What is required:
Lines from the one containing "Task: Open the settings gear icon" through the end of the entries below: set them down exactly, both ends included, with nothing added.

-------------------------

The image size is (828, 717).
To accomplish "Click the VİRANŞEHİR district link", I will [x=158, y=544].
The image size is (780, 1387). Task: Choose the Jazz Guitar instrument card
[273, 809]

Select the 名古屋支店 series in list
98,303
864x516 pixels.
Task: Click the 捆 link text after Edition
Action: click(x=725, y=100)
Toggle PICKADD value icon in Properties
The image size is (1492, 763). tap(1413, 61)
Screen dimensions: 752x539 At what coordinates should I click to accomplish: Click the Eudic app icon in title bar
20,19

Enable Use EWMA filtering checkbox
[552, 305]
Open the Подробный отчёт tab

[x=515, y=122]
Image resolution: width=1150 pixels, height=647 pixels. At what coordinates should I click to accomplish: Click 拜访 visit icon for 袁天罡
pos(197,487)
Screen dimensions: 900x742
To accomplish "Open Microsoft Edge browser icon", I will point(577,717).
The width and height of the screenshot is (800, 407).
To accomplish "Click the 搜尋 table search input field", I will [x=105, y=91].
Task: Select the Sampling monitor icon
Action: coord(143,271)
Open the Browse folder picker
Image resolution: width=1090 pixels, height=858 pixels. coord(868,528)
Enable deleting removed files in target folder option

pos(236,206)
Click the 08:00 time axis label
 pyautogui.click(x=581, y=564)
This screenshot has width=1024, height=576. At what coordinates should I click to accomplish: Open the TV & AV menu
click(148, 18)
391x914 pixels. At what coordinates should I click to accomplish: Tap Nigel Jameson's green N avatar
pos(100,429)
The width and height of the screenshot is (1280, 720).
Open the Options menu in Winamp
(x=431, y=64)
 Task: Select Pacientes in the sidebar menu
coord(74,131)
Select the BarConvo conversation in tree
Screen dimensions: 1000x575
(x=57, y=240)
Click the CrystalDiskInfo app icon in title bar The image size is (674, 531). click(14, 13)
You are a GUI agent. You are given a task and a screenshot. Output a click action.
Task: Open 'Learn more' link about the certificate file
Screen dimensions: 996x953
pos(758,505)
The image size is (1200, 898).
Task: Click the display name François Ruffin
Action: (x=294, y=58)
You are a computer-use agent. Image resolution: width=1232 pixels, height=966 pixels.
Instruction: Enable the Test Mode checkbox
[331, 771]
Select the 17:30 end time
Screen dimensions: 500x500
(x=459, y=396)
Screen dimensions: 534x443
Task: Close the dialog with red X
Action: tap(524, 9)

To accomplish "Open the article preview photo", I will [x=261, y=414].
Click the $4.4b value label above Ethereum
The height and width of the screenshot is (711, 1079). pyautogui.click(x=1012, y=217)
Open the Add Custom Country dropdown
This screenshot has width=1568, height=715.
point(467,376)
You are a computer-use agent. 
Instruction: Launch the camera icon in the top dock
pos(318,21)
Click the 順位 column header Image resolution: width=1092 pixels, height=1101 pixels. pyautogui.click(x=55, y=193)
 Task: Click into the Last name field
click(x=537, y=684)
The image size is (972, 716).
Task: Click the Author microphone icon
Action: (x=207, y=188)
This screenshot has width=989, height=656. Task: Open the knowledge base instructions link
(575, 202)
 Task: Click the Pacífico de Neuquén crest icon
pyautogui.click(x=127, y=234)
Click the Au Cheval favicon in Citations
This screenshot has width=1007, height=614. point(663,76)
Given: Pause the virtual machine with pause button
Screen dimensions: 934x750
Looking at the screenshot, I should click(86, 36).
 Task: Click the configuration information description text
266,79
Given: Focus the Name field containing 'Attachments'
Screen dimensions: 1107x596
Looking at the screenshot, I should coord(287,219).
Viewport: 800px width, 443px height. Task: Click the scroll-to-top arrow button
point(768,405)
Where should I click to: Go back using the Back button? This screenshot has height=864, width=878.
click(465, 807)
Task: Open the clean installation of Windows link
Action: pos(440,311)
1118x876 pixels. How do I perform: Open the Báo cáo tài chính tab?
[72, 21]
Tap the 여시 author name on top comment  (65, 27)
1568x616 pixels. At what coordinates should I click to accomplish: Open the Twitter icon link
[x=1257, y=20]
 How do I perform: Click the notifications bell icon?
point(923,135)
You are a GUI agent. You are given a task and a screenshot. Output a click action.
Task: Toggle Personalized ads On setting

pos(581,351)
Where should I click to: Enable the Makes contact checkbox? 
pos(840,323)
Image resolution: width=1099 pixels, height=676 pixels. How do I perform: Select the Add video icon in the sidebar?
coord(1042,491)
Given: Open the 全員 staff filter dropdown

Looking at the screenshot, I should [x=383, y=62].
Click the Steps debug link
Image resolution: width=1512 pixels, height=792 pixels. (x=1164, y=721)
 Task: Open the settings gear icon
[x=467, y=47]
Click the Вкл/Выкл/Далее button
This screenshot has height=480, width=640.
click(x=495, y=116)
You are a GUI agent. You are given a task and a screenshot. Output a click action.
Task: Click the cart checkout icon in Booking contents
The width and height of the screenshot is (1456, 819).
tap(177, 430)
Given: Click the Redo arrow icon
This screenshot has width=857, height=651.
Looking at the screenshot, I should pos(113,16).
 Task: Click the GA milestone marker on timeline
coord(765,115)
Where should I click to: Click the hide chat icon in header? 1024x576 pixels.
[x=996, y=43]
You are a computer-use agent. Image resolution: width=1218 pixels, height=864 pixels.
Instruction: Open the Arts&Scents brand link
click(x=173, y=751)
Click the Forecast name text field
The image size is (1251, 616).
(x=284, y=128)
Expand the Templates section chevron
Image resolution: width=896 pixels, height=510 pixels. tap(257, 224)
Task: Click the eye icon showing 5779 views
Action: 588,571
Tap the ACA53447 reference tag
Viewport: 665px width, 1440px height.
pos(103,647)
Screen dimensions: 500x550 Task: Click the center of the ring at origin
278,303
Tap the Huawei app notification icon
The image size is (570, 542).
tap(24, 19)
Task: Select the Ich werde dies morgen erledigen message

-------------------------

Exercise result:
 Task: Open the settings gear icon
[x=467, y=47]
Click the Вкл/Выкл/Далее button
This screenshot has height=480, width=640.
click(x=495, y=116)
You are a GUI agent. You are given a task and a screenshot. Output a click action.
Task: Click the cart checkout icon in Booking contents
The width and height of the screenshot is (1456, 819).
tap(177, 430)
Given: Click the Redo arrow icon
This screenshot has width=857, height=651.
Looking at the screenshot, I should pos(113,16).
 Task: Click the GA milestone marker on timeline
coord(765,115)
Where should I click to: Click the hide chat icon in header? 1024x576 pixels.
[x=996, y=43]
You are a computer-use agent. Image resolution: width=1218 pixels, height=864 pixels.
Instruction: Open the Arts&Scents brand link
click(x=173, y=751)
Click the Forecast name text field
The image size is (1251, 616).
(x=284, y=128)
Expand the Templates section chevron
Image resolution: width=896 pixels, height=510 pixels. tap(257, 224)
Task: Click the eye icon showing 5779 views
Action: 588,571
Tap the ACA53447 reference tag
Viewport: 665px width, 1440px height.
pos(103,647)
Screen dimensions: 500x550 Task: Click the center of the ring at origin
278,303
Tap the Huawei app notification icon
The image size is (570, 542).
tap(24, 19)
Task: Select the Ich werde dies morgen erledigen message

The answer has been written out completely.